Trilogy of the Empty Nest Syndrome
I have just completed my trilogy of the empty nest syndrome. Read my post on When parents leave the Nest and Adult children who refuse to leave the Nest or Failure to Launch. I promise you a good read so keep the tissues handy and the wine chilled.
When my son left for College about fifteen years ago both my wife and I were happy and excited that he was accepted to study a four-year undergraduate degree course in Psychology at one of Londons Universities.
It’s time to cut the apron strings
We stayed in London at the time and the University was too far to for him to commute, it meant he would have to stay on the campus. We helped him load his belongings and he was so excited to experience this new found freedom, without his parents looking over his shoulder.After three months he packed it in and said he was not happy at the University. I asked him what was his next plan? He nurtured a secret desire to study at Cape Town’s prestigious university.

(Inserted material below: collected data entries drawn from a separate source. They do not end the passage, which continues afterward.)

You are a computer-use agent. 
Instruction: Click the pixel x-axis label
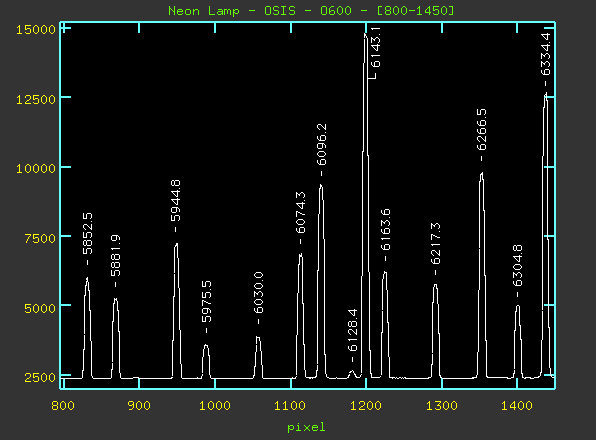[x=306, y=427]
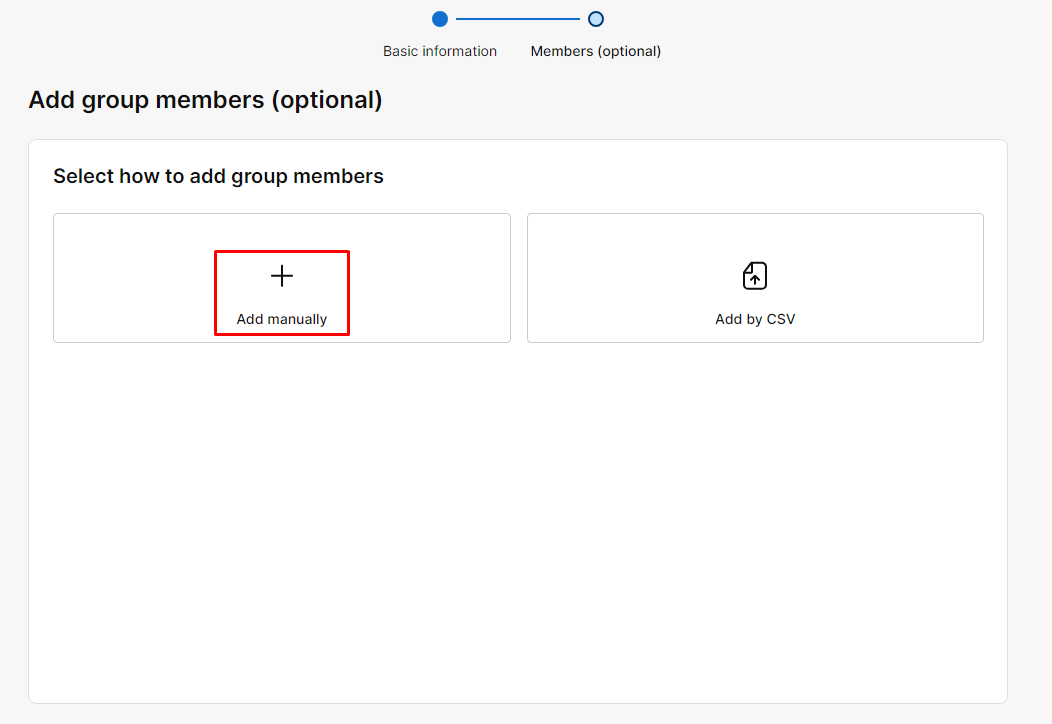Click the word manually in the left card
1052x724 pixels.
298,320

My heart sank and the first thought that crept into my head was “oh God this is going to cost me a fortune”, and I still have two others who want to go to University. After a week of debate, we said yes to his terms. He made a few inquiries at the University application office and found out that because he had dual nationality, he would be allowed to study at the University and pay home student fees.
He applied for the four-year psychology undergrad course. Three months later he received a reply that his application was successful. His first semester would begin January the following year.I had mixed emotions that he was going away for four years but I was happy for him. He managed to find a full-time job for a year, which meant he could use his savings for expenses. We booked his flight and his accommodation was sorted.

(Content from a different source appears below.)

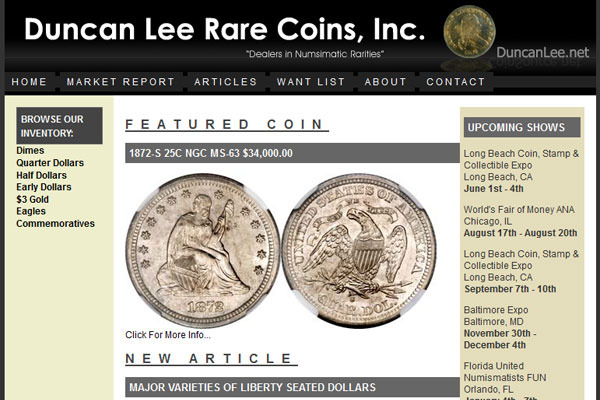Go to MARKET REPORT page
600x400 pixels.
click(121, 82)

A New Life and a New Beginning
The day he left for Cape Town was so exciting for my son and us and I doubt if he had any sleep that night. He was on the phone for hours to his mates trying to explain, how beautiful Cape Town was especially the girls. I said to my wife he is ready to fly the nest and we had to let him go.
How quick the years fly and we all attended his graduation in Cape Town. My mother was 90 years old when she attended my son’s graduation. She looked so regal like the grand matriarch of the family. She glowed with pride that her first grandson had graduated with a BA Degree in Psychology.
Twelve years later, my son is very successful and extremely happy in his career. My second eldest son also graduated from the University with a degree in Filmmaking and Media. We were there for his graduation too. All my children have left, living their own lives. We are living our own purposeful life. We try and see them as often as we can and it such a joy for us to be with them and our grandchildren.
My daughter comes to visit and stays with us for a while before she flys off with her partner to some exotic place. We made a difference to their future and ours. We still have some of their books and memorabilia which is cluttering up my space. My daughter left her art books in our attic. We kept a few but it was time to cut the umbilical chord. We have kept a few memorabilia. Most of our children’s photos are stored on dvds.
Do we worry about them? Yes of course we do! but we have given them the coping mechanism tools to handle life’s twists and turns and how to problem solve. I expected the empty nest syndrome to be lonely and painful, but quite the opposite. I look forward to my golden years with relish. I will never leave them, and they will never us.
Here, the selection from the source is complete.